**TEXT SECTION**

•••

Example 1.2 — Find the domain of g(x) = (x squared + 1) / (x squared + 4)
Set denominator = 0: x squared + 4 = 0 → x squared = minus 4
No real solutions (x squared is always non-negative).
Domain: all real numbers, written as (minus infinity, infinity)
The denominator is always positive, so this function is defined everywhere.
Note on notation
In Stewart Precalculus, rational functions are typically assumed to be in their simplest form for the domain statement, but you must still identify holes and asymptotes separately after factoring. The domain excludes ALL x-values where the original denominator is zero — whether they produce holes or vertical asymptotes.
2. Vertical Asymptotes
A vertical asymptote is a vertical line x = a where the function grows without bound — f(x) approaches positive or negative infinity as x approaches a. This happens when the denominator approaches zero but the numerator does not.
The critical rule: factor and cancel first. Common factors that cancel give holes, not asymptotes. Only the factors remaining in the denominator after cancellation give vertical asymptotes.
Factor both numerator and denominator completely.
Cancel any common factors (these give holes, addressed next).
Set each remaining denominator factor equal to zero and solve. Each solution is a vertical asymptote.
Example 2.1 — f(x) = (x squared minus 4) / (x squared minus x minus 6)
Factor numerator: x squared minus 4 = (x minus 2)(x + 2)
Factor denominator: x squared minus x minus 6 = (x minus 3)(x + 2)
Common factor (x + 2) cancels → hole at x = minus 2
Remaining denominator factor: (x minus 3)
Set x minus 3 = 0 → x = 3
Vertical asymptote at x = 3. Hole at x = minus 2.
Most common mistake on vertical asymptotes
Students often skip factoring and just set the denominator equal to zero, then report all solutions as vertical asymptotes. This misses the critical step: canceled factors are holes, not asymptotes. On exams, this error costs full credit on the graphing problem.
3. Holes (Removable Discontinuities)
A hole, also called a removable discontinuity, occurs at x = a when the factor (x minus a) appears in both the numerator and the denominator and therefore cancels out. The original function is undefined at x = a, but the simplified function is defined there.
Graphically, a hole looks like an open circle — one missing point on an otherwise continuous curve. The graph approaches that point from both sides but never actually touches it.

•••

**DATASET**
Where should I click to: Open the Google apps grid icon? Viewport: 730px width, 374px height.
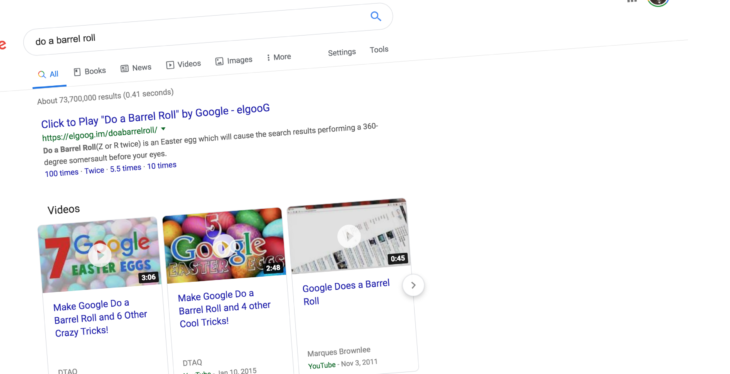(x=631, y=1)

•••

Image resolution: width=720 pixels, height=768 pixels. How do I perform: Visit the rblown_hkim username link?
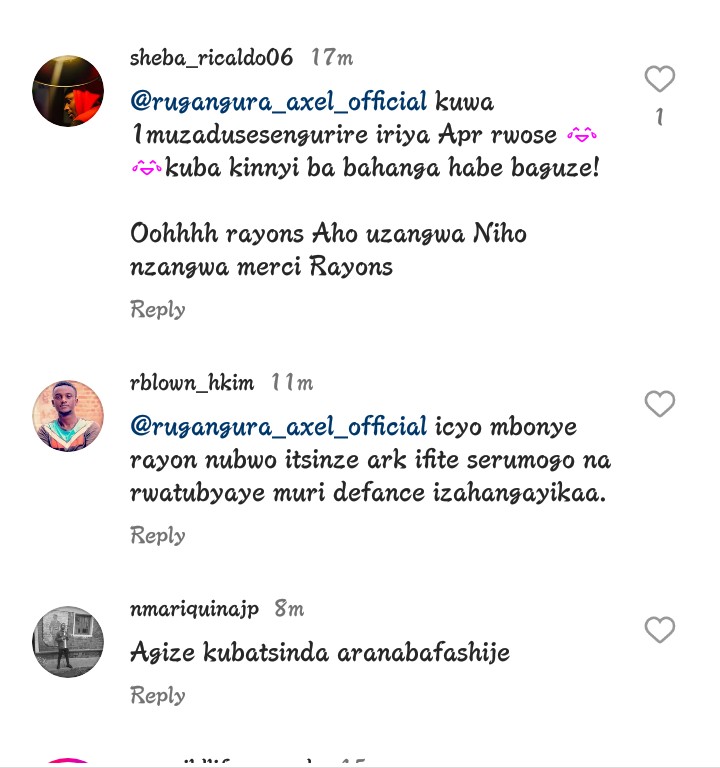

•••

**SET TASK**
Translate into Spanish this sentence from the text on rational functions: "The denominator is always positive, so this function is defined everywhere."

**PROBLEM SOLUTION**
El denominador siempre es positivo, por lo que esta función está definida en todas partes.